On 3/28/23 16:39, Go Canes wrote:
On Tue, Mar 28, 2023 at 7:00 PM ToddAndMargo via users users@lists.fedoraproject.org wrote:
I was just wanting to see what DNS I was actually using.
dig and nslookup both display the IP address of the DNS resolver that you are querying. But if you are asking for which DNS resolver actually provided the answer, that would be more difficult as prior posts have indicated.
For example, if I do a DNS lookup of lists.fedoraproject.org, and assuming none of the DNS resolvers have the data cached, my local DNS server (my ISP router) will forward the request to a DNS resolver it has configured, that DNS server will do the same, etc., until we either get a cached answer, or we go all the way up to one of the root DNS servers which can forward to the authoritative DNS server for the domain. So if you are trying to determine which of the servers in the forward chain provided the answer, that is difficult (again as per prior answers).
You've got a good grasp of what it going on. Here are the missing bits.
This is a representation of a some url:
WWW.GOOGLE.COM. SUBDOMAIN.DOMAIN.TLD. (TLD = top level domain, beneath . )
Note the dot at the very end. All searches begin there. To make this easier we'll use google's name servers to start. Since dig is in wide use we'll use it for dns searches. (As for options to dig: the only one of use to any but very advanced, specialized users is +short -- +nssearch is of no use to us. Forget you ever heard of it.)
There are only a few types of dns records:
SOA start of authority - primary ns, contact email, timestamp, various ttls (I'm not going to include timestamps and ttls here)
NS name servers
MX mail exchangers
A ipv4 IP addresses
AAAA ipv6 IP addresses
CNAME aliases for domain names
TXT text records used for all sorts of things, even random comments
There are others that, for the most part, are irrelevant to mere mortals.
Who is the Start Of Authority for "." ?
dig +short @8.8.8.8 . SOA a.root-servers.net. nstld.verisign-grs.com.
Ask the SOA who their name servers are
dig @a.root-servers.net. root-servers.net.

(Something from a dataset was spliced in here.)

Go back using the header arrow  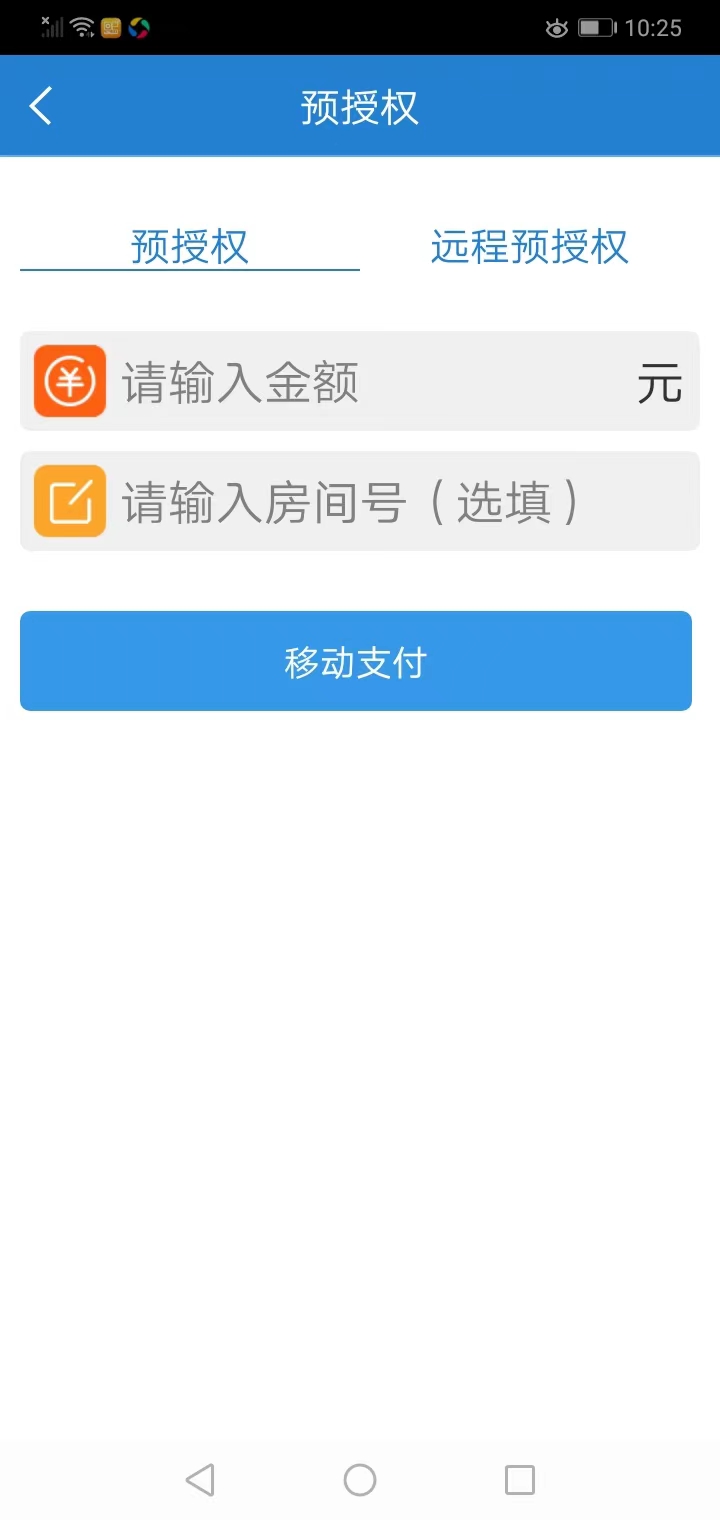click(40, 106)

NS a.root-servers.net. 3600000 IN A 198.41.0.4 a.root-servers.net. 3600000 IN AAAA 2001:503:ba3e::2:30 ( + 12 more )
Ask a root-server who are the name servers for COM.
dig @k.root-servers.net. com. NS
a.gtld-servers.net. 172800 IN A 192.5.6.30 a.gtld-servers.net. 172800 IN AAAA 2001:503:a83e::2:30 ( + 12 more )
Ask a gtld-server who are the name servers for GOOGLE.COM.
dig @f.gtld-servers.net. google.com. NS ns1.google.com. 172800 IN A 216.239.32.10 ns1.google.com. 172800 IN AAAA 2001:4860:4802:32::a ( + 3 more )
Ask a google name server for the IP for www.google.com.
dig @ns3.google.com. www.google.com. A
www.google.com. 193 IN A 142.250.189.228
And that is the AUTHORITATIVE answer provided by google's dns authority.
As you can see, in every case, from the top down, each level points to the authority for the next level down by answering a request for an NS record. It isn't random. Those are the facts on the ground at the time the request was made.
And that's how you find out who the authoritative name server for a domain is.
PS. There is a special top level domain (arpa.) that handles lookups for IP addresses. Its domain is in-addr.arpa. It matches IPs to the associated host name by returning a PTR (pointer) record. This is how mailservers prove they are not fraudulent. Look up the MX record, it gives a host name. Lookup the host name, get an IP. Lookup up the PTR for that IP. It should match the original MX host name lookup.